Contact network modelling for the infectious disease spread predictions

CoronaVirus Disease 2019 (COVID-19), due to its extremely high infectivity, has been spreading rapidly around the world, impacting socioeconomic developments as well as the daily lives of billions of people. As such, it will be meaningful to be able to model and study the transmission of COVID-19 in crowded spaces and the effectiveness of safety measures such as wearing masks properly and social distancing. In the past decade, various computer models for crowd movement have been developed and can be used to identify health and safety issues. State-of-the-art models that simulate the spread of epidemics operate on a population level, but the collection of fine-scale data might enable the development of models for epidemics that operate on a microscopic scale, similar to models for crowd movement. This paper explores the data-driven modelling framework to construct a network model based on real-world video data taken from NYC Union Station, to simulate the spread of COVID-19 in a subway station.

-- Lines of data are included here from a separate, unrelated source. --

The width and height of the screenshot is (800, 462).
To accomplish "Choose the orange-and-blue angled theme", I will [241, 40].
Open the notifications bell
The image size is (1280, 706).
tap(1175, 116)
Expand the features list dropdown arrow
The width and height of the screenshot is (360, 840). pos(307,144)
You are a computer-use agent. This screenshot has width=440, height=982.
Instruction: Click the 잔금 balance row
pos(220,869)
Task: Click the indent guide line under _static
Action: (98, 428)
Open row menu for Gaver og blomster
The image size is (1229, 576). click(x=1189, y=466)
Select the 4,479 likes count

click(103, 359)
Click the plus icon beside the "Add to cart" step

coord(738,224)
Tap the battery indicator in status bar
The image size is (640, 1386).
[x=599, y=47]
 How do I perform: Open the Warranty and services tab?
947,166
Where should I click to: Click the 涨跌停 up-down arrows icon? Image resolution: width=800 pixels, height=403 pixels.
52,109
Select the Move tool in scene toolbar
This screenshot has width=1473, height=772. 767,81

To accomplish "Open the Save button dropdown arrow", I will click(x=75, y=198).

The trajectory data of the pedestrians caught on the video were integrated into a contact network to study the potential transmission that may occur between them. The experimental results show that the proposed model in this paper efficiently simulates how the virus spread in the dense crowd. Furthermore, the model also shows that self-protection measures, such as wearing masks and staying a safe distance from others consciously, during the epidemic can effectively reduce the prevalence, and finally lower the risk of COVID-19 transmission in public areas.